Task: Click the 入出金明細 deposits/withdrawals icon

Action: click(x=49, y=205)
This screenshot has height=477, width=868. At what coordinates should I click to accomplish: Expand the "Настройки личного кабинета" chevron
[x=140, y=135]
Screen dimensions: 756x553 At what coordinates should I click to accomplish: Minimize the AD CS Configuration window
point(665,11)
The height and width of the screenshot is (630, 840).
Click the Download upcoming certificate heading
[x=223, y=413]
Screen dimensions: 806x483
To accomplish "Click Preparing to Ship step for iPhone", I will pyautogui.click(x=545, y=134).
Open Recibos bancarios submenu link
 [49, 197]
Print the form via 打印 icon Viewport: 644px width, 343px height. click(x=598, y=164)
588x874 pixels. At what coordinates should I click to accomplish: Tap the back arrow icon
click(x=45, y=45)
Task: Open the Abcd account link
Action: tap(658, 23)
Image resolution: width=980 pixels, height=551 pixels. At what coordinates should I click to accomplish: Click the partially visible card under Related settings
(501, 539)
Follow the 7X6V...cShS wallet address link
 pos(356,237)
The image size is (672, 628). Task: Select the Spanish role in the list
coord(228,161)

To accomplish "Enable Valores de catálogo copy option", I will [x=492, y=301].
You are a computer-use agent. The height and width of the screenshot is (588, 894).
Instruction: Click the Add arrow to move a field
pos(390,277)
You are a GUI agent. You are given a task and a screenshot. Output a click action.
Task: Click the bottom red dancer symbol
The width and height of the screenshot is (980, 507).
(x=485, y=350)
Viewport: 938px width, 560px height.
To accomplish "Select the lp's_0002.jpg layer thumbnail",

--- Problem statement ---
Each line of the listing should be reproduced without any alteration.

--- Problem solution ---
Task: Click the 入出金明細 deposits/withdrawals icon

Action: click(x=49, y=205)
This screenshot has height=477, width=868. At what coordinates should I click to accomplish: Expand the "Настройки личного кабинета" chevron
[x=140, y=135]
Screen dimensions: 756x553 At what coordinates should I click to accomplish: Minimize the AD CS Configuration window
point(665,11)
The height and width of the screenshot is (630, 840).
Click the Download upcoming certificate heading
[x=223, y=413]
Screen dimensions: 806x483
To accomplish "Click Preparing to Ship step for iPhone", I will pyautogui.click(x=545, y=134).
Open Recibos bancarios submenu link
 [49, 197]
Print the form via 打印 icon Viewport: 644px width, 343px height. click(x=598, y=164)
588x874 pixels. At what coordinates should I click to accomplish: Tap the back arrow icon
click(x=45, y=45)
Task: Open the Abcd account link
Action: tap(658, 23)
Image resolution: width=980 pixels, height=551 pixels. At what coordinates should I click to accomplish: Click the partially visible card under Related settings
(501, 539)
Follow the 7X6V...cShS wallet address link
 pos(356,237)
The image size is (672, 628). Task: Select the Spanish role in the list
coord(228,161)

To accomplish "Enable Valores de catálogo copy option", I will [x=492, y=301].
You are a computer-use agent. The height and width of the screenshot is (588, 894).
Instruction: Click the Add arrow to move a field
pos(390,277)
You are a GUI agent. You are given a task and a screenshot. Output a click action.
Task: Click the bottom red dancer symbol
The width and height of the screenshot is (980, 507).
(x=485, y=350)
Viewport: 938px width, 560px height.
To accomplish "Select the lp's_0002.jpg layer thumbnail",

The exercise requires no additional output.